> Your instructions:
Copy out, from the entries below, each line that holds the string "menu".

(Beginning of Dataset records)

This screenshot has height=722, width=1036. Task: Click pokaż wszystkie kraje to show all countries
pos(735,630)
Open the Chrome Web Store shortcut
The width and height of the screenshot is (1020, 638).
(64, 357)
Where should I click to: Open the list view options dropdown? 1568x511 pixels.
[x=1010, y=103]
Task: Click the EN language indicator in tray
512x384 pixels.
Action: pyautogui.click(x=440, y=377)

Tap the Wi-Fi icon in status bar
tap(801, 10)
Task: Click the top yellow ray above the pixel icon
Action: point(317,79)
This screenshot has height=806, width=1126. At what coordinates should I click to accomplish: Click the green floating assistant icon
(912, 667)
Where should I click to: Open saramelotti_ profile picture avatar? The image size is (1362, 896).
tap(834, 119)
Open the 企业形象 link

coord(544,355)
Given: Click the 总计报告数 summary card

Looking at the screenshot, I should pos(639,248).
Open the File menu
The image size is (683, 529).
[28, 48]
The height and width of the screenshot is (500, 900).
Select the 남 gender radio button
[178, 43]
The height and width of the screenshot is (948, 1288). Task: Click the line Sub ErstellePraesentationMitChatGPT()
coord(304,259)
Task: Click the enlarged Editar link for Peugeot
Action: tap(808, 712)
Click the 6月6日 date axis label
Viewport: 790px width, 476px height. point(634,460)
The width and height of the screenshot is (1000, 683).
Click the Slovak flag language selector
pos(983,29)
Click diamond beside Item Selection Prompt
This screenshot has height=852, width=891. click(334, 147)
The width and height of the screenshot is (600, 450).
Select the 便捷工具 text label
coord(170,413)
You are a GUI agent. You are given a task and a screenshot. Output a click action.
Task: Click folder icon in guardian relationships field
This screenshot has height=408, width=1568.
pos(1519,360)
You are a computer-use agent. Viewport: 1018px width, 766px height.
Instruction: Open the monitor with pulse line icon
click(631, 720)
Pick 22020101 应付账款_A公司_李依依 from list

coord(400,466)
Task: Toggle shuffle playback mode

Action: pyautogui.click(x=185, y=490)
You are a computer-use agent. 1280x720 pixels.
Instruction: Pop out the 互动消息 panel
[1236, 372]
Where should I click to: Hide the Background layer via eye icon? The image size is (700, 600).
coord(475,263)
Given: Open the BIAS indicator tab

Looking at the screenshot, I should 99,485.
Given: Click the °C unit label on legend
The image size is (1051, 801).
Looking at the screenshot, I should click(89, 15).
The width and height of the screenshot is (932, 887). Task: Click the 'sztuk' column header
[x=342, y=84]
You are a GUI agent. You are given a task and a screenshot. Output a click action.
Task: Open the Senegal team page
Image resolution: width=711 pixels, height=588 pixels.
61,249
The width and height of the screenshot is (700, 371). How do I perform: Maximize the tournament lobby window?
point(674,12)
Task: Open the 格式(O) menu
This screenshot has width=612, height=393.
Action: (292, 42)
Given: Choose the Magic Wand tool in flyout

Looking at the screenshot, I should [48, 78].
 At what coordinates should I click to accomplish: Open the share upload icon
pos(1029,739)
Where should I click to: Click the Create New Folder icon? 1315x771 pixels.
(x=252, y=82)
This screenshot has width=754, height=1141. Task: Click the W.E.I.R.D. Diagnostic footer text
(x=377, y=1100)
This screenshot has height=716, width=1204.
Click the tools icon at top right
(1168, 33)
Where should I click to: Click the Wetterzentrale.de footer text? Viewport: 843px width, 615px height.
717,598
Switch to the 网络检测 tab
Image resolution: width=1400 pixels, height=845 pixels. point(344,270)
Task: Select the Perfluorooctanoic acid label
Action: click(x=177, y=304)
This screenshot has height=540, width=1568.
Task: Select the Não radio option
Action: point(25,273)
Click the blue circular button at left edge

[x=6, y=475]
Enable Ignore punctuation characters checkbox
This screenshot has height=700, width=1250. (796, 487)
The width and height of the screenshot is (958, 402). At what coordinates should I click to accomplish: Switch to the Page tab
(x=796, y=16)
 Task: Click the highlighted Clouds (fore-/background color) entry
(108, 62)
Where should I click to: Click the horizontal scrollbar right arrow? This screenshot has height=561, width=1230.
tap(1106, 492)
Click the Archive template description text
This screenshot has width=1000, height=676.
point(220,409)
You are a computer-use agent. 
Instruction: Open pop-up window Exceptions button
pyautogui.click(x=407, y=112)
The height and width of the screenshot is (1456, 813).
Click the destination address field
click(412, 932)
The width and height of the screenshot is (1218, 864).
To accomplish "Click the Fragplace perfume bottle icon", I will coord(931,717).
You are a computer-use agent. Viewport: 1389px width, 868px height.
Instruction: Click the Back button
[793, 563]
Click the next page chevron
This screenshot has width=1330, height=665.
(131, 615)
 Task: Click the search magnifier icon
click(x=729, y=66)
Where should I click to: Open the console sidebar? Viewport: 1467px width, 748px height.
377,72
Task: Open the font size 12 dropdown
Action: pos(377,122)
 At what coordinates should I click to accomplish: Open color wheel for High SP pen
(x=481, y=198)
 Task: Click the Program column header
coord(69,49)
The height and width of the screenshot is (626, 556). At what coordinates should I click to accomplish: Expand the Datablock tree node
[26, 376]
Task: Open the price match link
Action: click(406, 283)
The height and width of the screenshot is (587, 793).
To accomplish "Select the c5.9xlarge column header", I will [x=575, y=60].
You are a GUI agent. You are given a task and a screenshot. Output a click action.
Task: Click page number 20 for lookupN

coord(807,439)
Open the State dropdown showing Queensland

(End of Dataset records)

> Exercise response:
Open the File menu
Task: Open the 格式(O) menu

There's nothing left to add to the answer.